Ein Muss für Schweizer Entwickler

Die Reputation als bedeutender Treffpunkt hat mit einem der Schwerpunkte des Festivals zu tun: der Verknüpfung der Gamedesigner mit Businessprofis. «Mit Ludicious Business versuchen wir, Geldgeber und Entwickler zusammenzubringen», sagt Festivalleiter Dominik Marosi. Vor allem die Vorselektion der über 300 eingereichten Games durch eine Jury werde von den Businessprofis gelobt. Die Selektion erleichtert es ihnen, in die vielversprechendsten Projekte zu investieren.

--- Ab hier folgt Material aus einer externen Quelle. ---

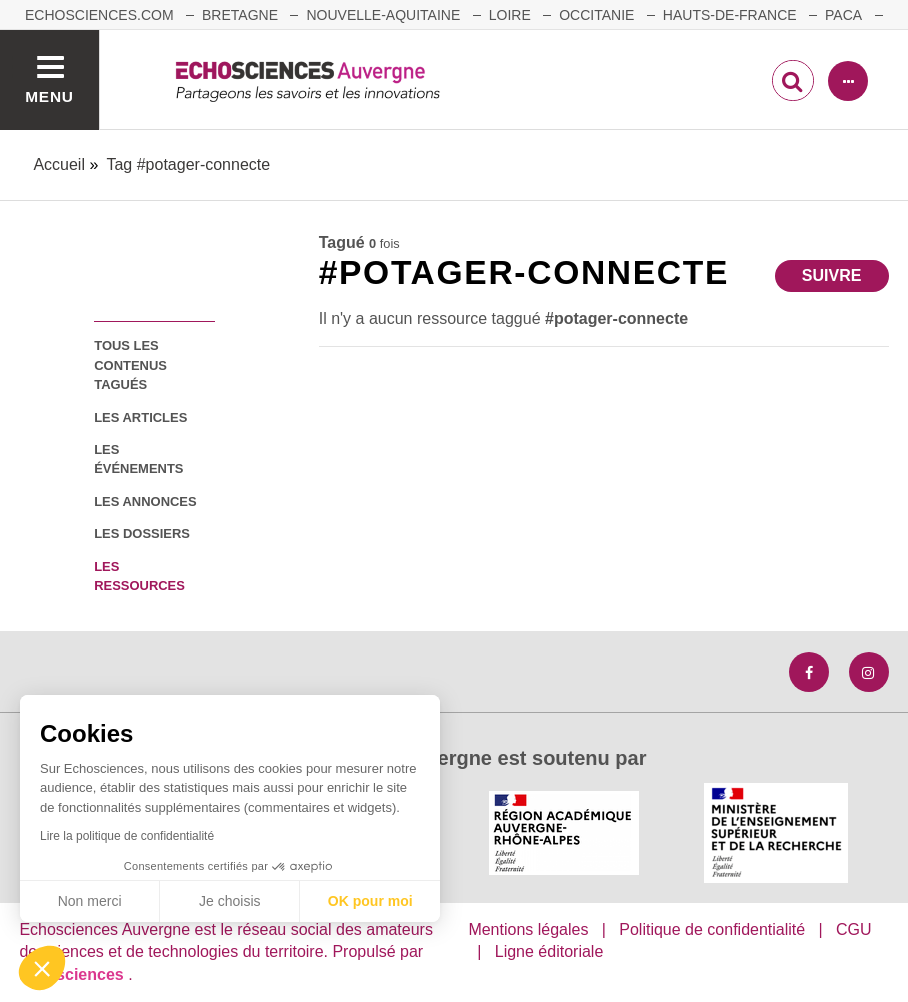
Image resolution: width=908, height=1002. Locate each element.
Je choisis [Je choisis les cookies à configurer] (229, 901)
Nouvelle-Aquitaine (383, 15)
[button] (42, 968)
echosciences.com (99, 15)
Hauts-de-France (730, 15)
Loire (510, 15)
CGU (854, 929)
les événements (138, 459)
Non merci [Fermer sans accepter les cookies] (90, 901)
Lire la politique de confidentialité (127, 836)
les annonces (145, 501)
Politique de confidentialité (712, 929)
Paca (843, 15)
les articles (140, 417)
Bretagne (240, 15)
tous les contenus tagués (130, 365)
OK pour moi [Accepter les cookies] (370, 901)
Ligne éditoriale (549, 951)
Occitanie (596, 15)
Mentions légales (528, 929)
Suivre (832, 275)
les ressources (139, 576)
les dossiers (142, 533)
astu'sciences (73, 974)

Für viele Schweizer Designer ist das Festival ein fast zwingender Termin, da sie hier ihre Arbeiten internationalen Playern vorstellen können, ohne ins Ausland reisen zu müssen. Jeremy Spielmann, Lead-Gamedesigner von «First Strike» und «Cloud Chasers», bestätigt: «Die Qualität und das internationale Renommee machen das Festival für Schweizer Entwickler zu einem Muss.» Das Festival sei ein wichtiger Türöffner.

Nachwuchs ansprechen

Nicht nur den Profis eröffnet das Festival neue Möglichkeiten, sondern auch dem interessierten öffentlichen Publikum – besonders dem Nachwuchs. Zwar hatte die Festivalreihe bereits früher einen offen zugänglichen Teil. Dieses Jahr findet aber erstmals «Ludicious Family» statt – ein Gratisprogramm für Familien, Kinder und Erwachsene. Neben zahlreichen internationalen und einheimischen Indie-Games sind auch Virtual-Reality-Spiele sowie experimentelle Arbeiten und Game-Installationen der ZHdK und der Filmakademie Baden-Württemberg als Gast-Universität zu sehen – vieles davon Prototypen, die sich nur hier ausprobieren lassen. Darunter ist zum Beispiel der Liebes- und Manipulations-Simulator «New Pretender», zu dem ein Nippel-Controller gehört und der sich wohl eher an ein erwachsenes Publikum richtet.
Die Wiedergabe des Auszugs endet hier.